NRT members will arrive from the ATF’s Honolulu Field Office and the Seattle Field Division today to help Maui firefighters and other partners on the ground, DOJ said today in a news release.

The ATF’s team will include one electrical engineer from the ATF Fire Research Laboratory, two Certified Fire Investigators, a CFI candidate from the Honolulu Field Office, and one Arson and Explosives Group Supervisor from the Seattle Field Division.

“We were all devastated to learn of the loss of life and property on Maui from the Hawaii wildfires,” said ATF Seattle Field Division Special Agent in Charge Jonathan T. McPherson, in a statement. “We hope the deployment of National Response Team resources will allow the residents of Maui, and the state and nation as a whole, to know that we will do everything in our power to support our local counterparts in determining the origin and cause of the wildfires there, and hopefully bring some healing to the community.”

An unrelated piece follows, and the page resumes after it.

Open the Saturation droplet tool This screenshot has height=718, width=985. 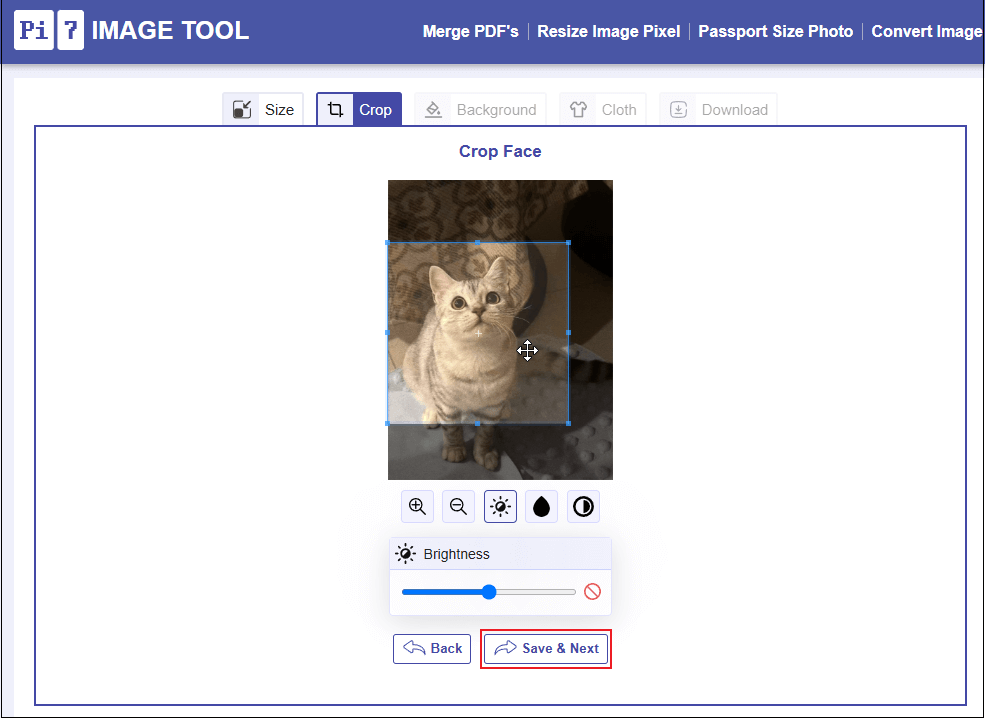click(540, 506)
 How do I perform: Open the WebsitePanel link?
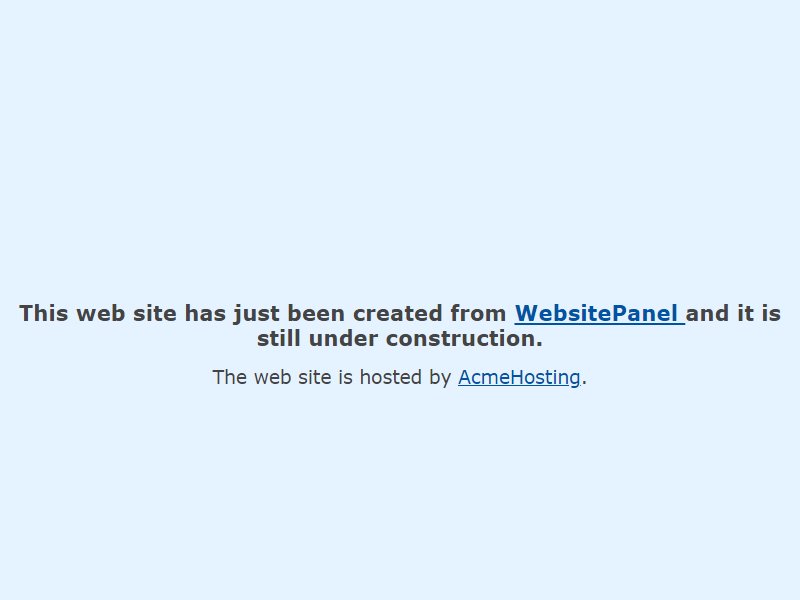coord(599,313)
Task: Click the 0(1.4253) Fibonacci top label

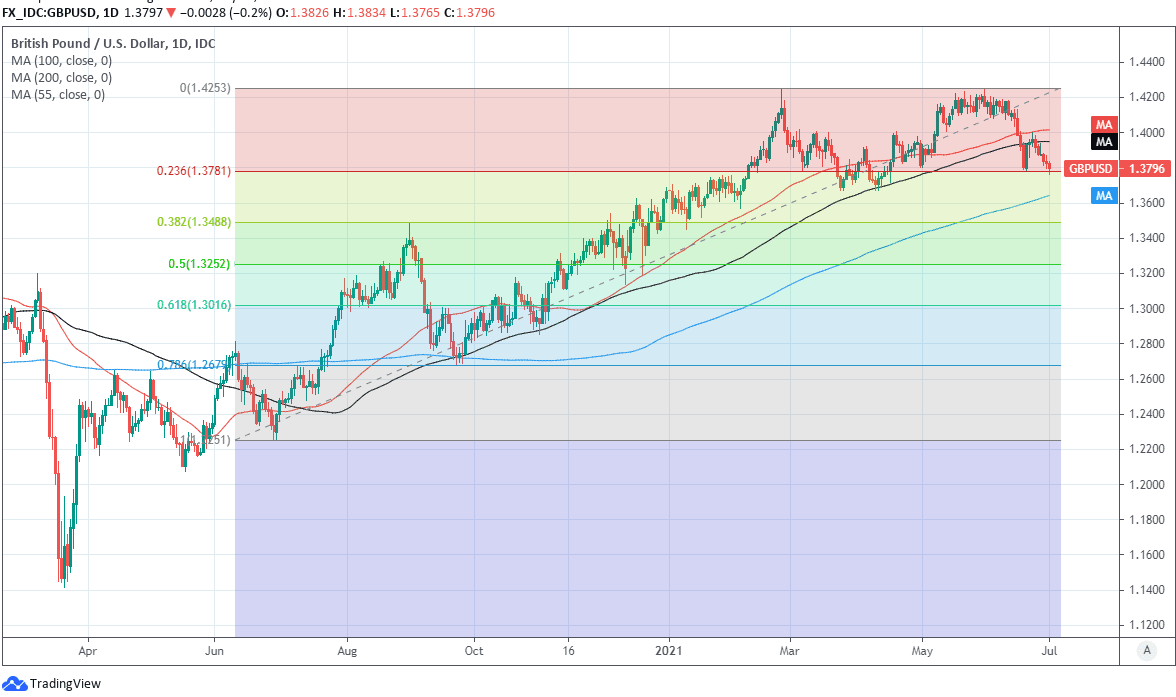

This is the 21st NRT activation this fiscal year and the 910th since the program began in 1978, according to the release.

The NRT team provides an immediate and sustained nationwide response capability, “typically deploying within 24 hours of notification, with state-of-the-art equipment and highly qualified ATF personnel specializing in fire origin and cause determination.”

The NRT most recently helped with the Grande Costa D’Avorio ship fire investigation in July in the Port of Newark and the Nashville Christmas Day bombing.

The team was also on the ground after the Sept. 11, 2001, attack on the Pentagon, and bomb attacks on the Centennial Olympic Park in Atlanta in 1996, the federal building in Oklahoma City in 1995 and the World Trade Center in 1993.